**RECORD SET**
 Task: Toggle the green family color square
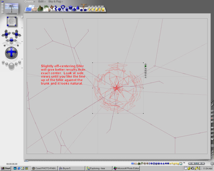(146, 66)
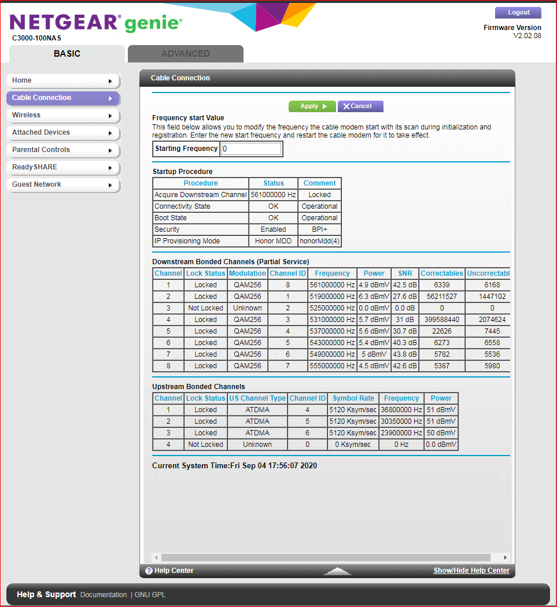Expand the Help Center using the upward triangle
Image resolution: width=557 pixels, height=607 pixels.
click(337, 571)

---

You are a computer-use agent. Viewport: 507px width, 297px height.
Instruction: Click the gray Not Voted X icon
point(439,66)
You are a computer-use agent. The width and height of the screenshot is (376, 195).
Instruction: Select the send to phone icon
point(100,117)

**PROBLEM**
Show each line in the entries above that contains the string "Instruction", treating uppercase and lowercase as different.

**COMPLETED EXERCISE**
Instruction: Click the gray Not Voted X icon
Instruction: Select the send to phone icon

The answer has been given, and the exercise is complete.